* Data excerpts *
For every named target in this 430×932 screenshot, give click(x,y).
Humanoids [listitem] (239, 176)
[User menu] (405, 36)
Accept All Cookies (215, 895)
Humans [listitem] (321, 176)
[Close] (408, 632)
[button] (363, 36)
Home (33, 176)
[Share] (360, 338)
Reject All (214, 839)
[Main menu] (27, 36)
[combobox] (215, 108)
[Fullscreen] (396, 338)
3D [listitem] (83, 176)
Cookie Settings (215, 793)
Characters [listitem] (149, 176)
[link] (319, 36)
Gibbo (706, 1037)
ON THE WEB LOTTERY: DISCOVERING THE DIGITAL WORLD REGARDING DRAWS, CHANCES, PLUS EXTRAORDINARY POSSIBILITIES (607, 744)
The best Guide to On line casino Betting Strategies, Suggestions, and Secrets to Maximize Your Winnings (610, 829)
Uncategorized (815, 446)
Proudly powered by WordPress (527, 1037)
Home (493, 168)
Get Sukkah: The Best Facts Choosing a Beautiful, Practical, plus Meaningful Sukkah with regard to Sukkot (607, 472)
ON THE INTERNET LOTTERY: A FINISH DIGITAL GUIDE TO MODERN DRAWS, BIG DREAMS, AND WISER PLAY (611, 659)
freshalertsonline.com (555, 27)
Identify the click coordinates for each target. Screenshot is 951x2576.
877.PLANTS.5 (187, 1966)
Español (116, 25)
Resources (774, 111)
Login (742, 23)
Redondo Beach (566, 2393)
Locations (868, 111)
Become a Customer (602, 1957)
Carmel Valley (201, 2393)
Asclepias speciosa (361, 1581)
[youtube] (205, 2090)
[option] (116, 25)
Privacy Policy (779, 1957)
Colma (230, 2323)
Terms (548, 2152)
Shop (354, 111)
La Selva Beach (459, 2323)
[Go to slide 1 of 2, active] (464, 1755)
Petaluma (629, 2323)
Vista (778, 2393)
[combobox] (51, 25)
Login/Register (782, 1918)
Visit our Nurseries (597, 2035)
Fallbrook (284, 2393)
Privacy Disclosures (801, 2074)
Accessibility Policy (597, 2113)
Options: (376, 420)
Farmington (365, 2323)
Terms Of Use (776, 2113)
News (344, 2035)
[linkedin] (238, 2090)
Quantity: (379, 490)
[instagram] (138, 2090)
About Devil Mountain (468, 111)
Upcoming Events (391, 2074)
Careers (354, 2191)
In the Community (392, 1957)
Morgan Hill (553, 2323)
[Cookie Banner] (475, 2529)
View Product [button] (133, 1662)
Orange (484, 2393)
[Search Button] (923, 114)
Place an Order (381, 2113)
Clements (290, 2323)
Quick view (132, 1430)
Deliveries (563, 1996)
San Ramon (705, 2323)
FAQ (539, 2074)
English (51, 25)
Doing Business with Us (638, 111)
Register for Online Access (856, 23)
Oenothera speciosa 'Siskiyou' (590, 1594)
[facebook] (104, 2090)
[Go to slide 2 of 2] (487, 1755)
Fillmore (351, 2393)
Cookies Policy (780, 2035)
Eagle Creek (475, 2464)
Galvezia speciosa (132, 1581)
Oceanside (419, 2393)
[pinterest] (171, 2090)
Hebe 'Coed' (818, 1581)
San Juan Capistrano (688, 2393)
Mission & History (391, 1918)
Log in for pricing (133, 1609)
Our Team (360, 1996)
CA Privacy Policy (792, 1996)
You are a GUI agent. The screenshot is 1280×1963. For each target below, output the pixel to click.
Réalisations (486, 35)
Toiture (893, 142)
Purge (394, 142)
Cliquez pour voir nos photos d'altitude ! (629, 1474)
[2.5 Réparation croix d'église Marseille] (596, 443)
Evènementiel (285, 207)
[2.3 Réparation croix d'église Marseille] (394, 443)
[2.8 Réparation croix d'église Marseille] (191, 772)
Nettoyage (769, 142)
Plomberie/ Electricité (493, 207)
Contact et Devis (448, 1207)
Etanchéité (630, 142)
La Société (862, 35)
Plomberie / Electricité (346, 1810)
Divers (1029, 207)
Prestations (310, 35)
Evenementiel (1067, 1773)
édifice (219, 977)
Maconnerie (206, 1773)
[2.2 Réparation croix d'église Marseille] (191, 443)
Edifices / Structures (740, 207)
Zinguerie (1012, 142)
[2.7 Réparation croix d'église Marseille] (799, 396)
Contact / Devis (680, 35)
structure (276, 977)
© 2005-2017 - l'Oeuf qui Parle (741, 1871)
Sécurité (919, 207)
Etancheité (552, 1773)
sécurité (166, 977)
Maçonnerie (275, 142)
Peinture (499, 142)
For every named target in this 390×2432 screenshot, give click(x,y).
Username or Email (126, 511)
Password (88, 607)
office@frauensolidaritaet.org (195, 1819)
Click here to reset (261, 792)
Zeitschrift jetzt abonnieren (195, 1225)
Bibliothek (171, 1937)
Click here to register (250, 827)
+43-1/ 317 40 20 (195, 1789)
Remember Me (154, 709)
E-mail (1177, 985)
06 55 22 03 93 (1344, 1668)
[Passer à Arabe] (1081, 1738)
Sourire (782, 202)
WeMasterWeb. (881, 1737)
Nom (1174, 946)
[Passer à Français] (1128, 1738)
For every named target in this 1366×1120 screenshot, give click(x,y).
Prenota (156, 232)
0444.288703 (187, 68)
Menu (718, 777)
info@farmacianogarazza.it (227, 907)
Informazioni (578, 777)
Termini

* What the exercise asks *
Reproduce each entry exactly, with nothing missing.

* Solution for this task *
For every named target in this 430×932 screenshot, give click(x,y).
Humanoids [listitem] (239, 176)
[User menu] (405, 36)
Accept All Cookies (215, 895)
Humans [listitem] (321, 176)
[Close] (408, 632)
[button] (363, 36)
Home (33, 176)
[Share] (360, 338)
Reject All (214, 839)
[Main menu] (27, 36)
[combobox] (215, 108)
[Fullscreen] (396, 338)
3D [listitem] (83, 176)
Cookie Settings (215, 793)
Characters [listitem] (149, 176)
[link] (319, 36)
Gibbo (706, 1037)
ON THE WEB LOTTERY: DISCOVERING THE DIGITAL WORLD REGARDING DRAWS, CHANCES, PLUS EXTRAORDINARY POSSIBILITIES (607, 744)
The best Guide to On line casino Betting Strategies, Suggestions, and Secrets to Maximize Your Winnings (610, 829)
Uncategorized (815, 446)
Proudly powered by WordPress (527, 1037)
Home (493, 168)
Get Sukkah: The Best Facts Choosing a Beautiful, Practical, plus Meaningful Sukkah with regard to Sukkot (607, 472)
ON THE INTERNET LOTTERY: A FINISH DIGITAL GUIDE TO MODERN DRAWS, BIG DREAMS, AND WISER PLAY (611, 659)
freshalertsonline.com (555, 27)
Identify the click coordinates for each target. Screenshot is 951x2576.
877.PLANTS.5 (187, 1966)
Español (116, 25)
Resources (774, 111)
Login (742, 23)
Redondo Beach (566, 2393)
Locations (868, 111)
Become a Customer (602, 1957)
Carmel Valley (201, 2393)
Asclepias speciosa (361, 1581)
[youtube] (205, 2090)
[option] (116, 25)
Privacy Policy (779, 1957)
Colma (230, 2323)
Terms (548, 2152)
Shop (354, 111)
La Selva Beach (459, 2323)
[Go to slide 1 of 2, active] (464, 1755)
Petaluma (629, 2323)
Vista (778, 2393)
[combobox] (51, 25)
Login/Register (782, 1918)
Visit our Nurseries (597, 2035)
Fallbrook (284, 2393)
Privacy Disclosures (801, 2074)
Accessibility Policy (597, 2113)
Options: (376, 420)
Farmington (365, 2323)
Terms Of Use (776, 2113)
News (344, 2035)
[linkedin] (238, 2090)
Quantity: (379, 490)
[instagram] (138, 2090)
About Devil Mountain (468, 111)
Upcoming Events (391, 2074)
Careers (354, 2191)
In the Community (392, 1957)
Morgan Hill (553, 2323)
[Cookie Banner] (475, 2529)
View Product [button] (133, 1662)
Orange (484, 2393)
[Search Button] (923, 114)
Place an Order (381, 2113)
Clements (290, 2323)
Quick view (132, 1430)
Deliveries (563, 1996)
San Ramon (705, 2323)
FAQ (539, 2074)
English (51, 25)
Doing Business with Us (638, 111)
Register for Online Access (856, 23)
Oenothera speciosa 'Siskiyou' (590, 1594)
[facebook] (104, 2090)
[Go to slide 2 of 2] (487, 1755)
Fillmore (351, 2393)
Cookies Policy (780, 2035)
Eagle Creek (475, 2464)
Galvezia speciosa (132, 1581)
Oceanside (419, 2393)
[pinterest] (171, 2090)
Hebe 'Coed' (818, 1581)
San Juan Capistrano (688, 2393)
Mission & History (391, 1918)
Log in for pricing (133, 1609)
Our Team (360, 1996)
CA Privacy Policy (792, 1996)
You are a GUI agent. The screenshot is 1280×1963. For each target below, output the pixel to click.
Réalisations (486, 35)
Toiture (893, 142)
Purge (394, 142)
Cliquez pour voir nos photos d'altitude ! (629, 1474)
[2.5 Réparation croix d'église Marseille] (596, 443)
Evènementiel (285, 207)
[2.3 Réparation croix d'église Marseille] (394, 443)
[2.8 Réparation croix d'église Marseille] (191, 772)
Nettoyage (769, 142)
Plomberie/ Electricité (493, 207)
Contact et Devis (448, 1207)
Etanchéité (630, 142)
La Société (862, 35)
Plomberie / Electricité (346, 1810)
Divers (1029, 207)
Prestations (310, 35)
Evenementiel (1067, 1773)
édifice (219, 977)
Maconnerie (206, 1773)
[2.2 Réparation croix d'église Marseille] (191, 443)
Edifices / Structures (740, 207)
Zinguerie (1012, 142)
[2.7 Réparation croix d'église Marseille] (799, 396)
Contact / Devis (680, 35)
structure (276, 977)
© 2005-2017 - l'Oeuf qui Parle (741, 1871)
Sécurité (919, 207)
Etancheité (552, 1773)
sécurité (166, 977)
Maçonnerie (275, 142)
Peinture (499, 142)
For every named target in this 390×2432 screenshot, give click(x,y).
Username or Email (126, 511)
Password (88, 607)
office@frauensolidaritaet.org (195, 1819)
Click here to reset (261, 792)
Zeitschrift jetzt abonnieren (195, 1225)
Bibliothek (171, 1937)
Click here to register (250, 827)
+43-1/ 317 40 20 (195, 1789)
Remember Me (154, 709)
E-mail (1177, 985)
06 55 22 03 93 (1344, 1668)
[Passer à Arabe] (1081, 1738)
Sourire (782, 202)
WeMasterWeb. (881, 1737)
Nom (1174, 946)
[Passer à Français] (1128, 1738)
For every named target in this 1366×1120 screenshot, give click(x,y).
Prenota (156, 232)
0444.288703 (187, 68)
Menu (718, 777)
info@farmacianogarazza.it (227, 907)
Informazioni (578, 777)
Termini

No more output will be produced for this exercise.